:: Dataset records ::

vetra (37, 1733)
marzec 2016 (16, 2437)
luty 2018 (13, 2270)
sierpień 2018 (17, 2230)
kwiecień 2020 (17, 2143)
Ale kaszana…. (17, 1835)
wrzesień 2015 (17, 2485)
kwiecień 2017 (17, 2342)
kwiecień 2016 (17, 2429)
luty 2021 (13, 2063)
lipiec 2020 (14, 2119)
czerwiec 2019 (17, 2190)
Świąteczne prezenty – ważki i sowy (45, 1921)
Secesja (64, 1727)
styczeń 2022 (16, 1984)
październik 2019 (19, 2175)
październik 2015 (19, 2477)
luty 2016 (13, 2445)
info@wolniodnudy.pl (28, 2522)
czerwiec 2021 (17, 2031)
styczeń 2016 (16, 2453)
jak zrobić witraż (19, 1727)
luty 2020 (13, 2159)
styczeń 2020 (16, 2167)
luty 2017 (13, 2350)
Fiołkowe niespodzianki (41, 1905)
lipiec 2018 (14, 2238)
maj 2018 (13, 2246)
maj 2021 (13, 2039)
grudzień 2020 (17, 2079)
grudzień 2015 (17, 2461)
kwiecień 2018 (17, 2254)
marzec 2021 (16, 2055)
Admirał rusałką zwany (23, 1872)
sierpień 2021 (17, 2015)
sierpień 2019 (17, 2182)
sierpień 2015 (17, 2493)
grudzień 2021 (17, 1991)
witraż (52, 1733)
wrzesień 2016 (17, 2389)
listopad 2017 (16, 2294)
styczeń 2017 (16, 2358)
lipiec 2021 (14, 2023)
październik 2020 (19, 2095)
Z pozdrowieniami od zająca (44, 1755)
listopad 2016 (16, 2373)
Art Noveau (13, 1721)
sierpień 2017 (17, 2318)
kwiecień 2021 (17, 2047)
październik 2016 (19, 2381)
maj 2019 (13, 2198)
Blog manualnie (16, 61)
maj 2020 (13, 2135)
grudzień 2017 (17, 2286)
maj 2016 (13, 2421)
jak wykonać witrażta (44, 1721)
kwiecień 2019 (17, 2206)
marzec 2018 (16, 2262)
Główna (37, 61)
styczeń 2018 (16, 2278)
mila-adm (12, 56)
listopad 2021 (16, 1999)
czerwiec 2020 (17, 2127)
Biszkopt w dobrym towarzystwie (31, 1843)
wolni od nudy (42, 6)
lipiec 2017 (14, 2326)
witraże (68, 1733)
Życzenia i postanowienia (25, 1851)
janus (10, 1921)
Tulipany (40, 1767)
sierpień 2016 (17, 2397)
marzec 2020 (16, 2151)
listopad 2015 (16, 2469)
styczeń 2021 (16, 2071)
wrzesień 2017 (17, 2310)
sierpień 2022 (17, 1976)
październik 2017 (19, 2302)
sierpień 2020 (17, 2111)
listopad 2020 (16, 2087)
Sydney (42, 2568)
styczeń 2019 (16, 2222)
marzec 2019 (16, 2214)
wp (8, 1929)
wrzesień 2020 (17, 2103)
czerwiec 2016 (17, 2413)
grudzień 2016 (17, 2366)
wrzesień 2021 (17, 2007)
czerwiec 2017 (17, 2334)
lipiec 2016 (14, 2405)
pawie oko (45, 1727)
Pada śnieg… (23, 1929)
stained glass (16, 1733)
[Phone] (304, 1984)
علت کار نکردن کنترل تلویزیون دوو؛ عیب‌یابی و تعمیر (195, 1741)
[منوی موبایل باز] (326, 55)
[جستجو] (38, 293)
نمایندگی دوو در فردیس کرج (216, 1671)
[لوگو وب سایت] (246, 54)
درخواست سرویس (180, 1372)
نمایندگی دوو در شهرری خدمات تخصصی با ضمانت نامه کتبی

...

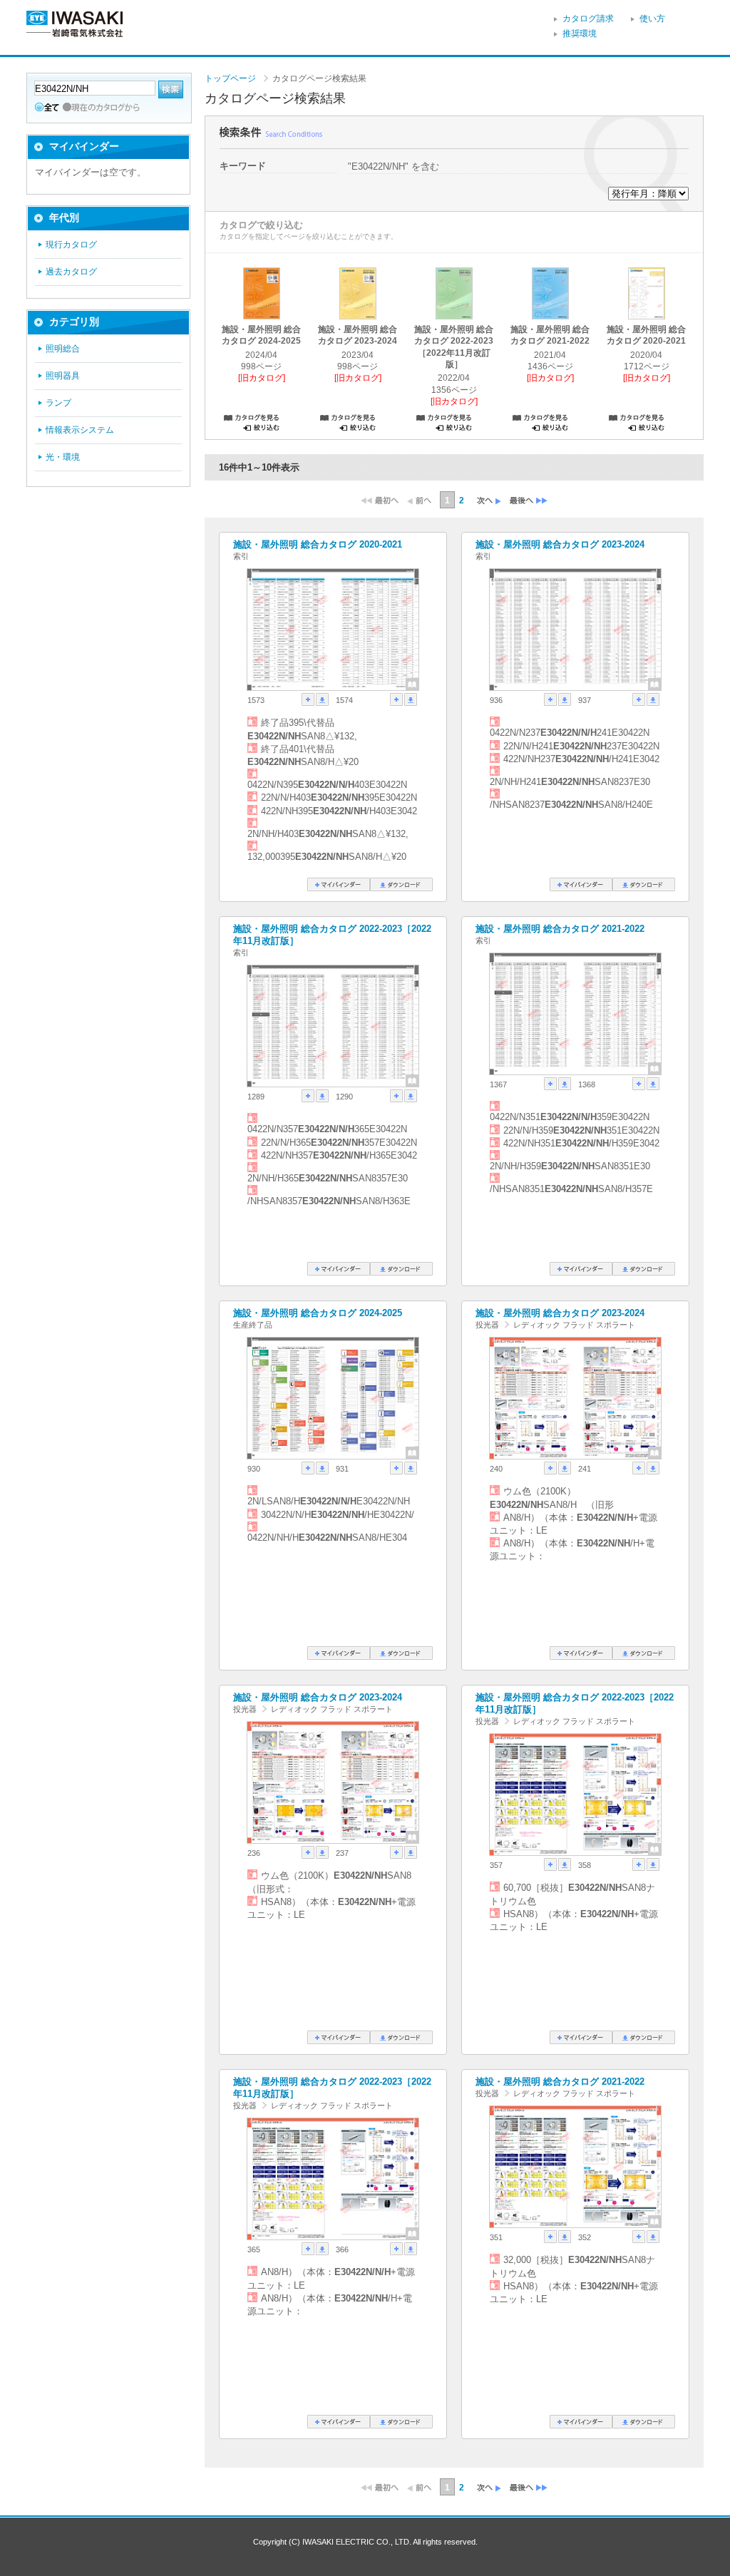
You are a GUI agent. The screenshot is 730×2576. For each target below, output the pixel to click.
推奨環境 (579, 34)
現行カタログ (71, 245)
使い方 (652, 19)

:: Task prompt ::
Please give again the lines above between the line holding "listopad 2015 (16, 2469)" and the line holding "wrzesień 2021 (17, 2007)", inclusive, exactly as they are and with nothing added.

:: Solution below ::
listopad 2015 (16, 2469)
styczeń 2021 (16, 2071)
wrzesień 2017 (17, 2310)
sierpień 2022 (17, 1976)
październik 2017 (19, 2302)
sierpień 2020 (17, 2111)
listopad 2020 (16, 2087)
Sydney (42, 2568)
styczeń 2019 (16, 2222)
marzec 2019 (16, 2214)
wp (8, 1929)
wrzesień 2020 (17, 2103)
czerwiec 2016 (17, 2413)
grudzień 2016 (17, 2366)
wrzesień 2021 (17, 2007)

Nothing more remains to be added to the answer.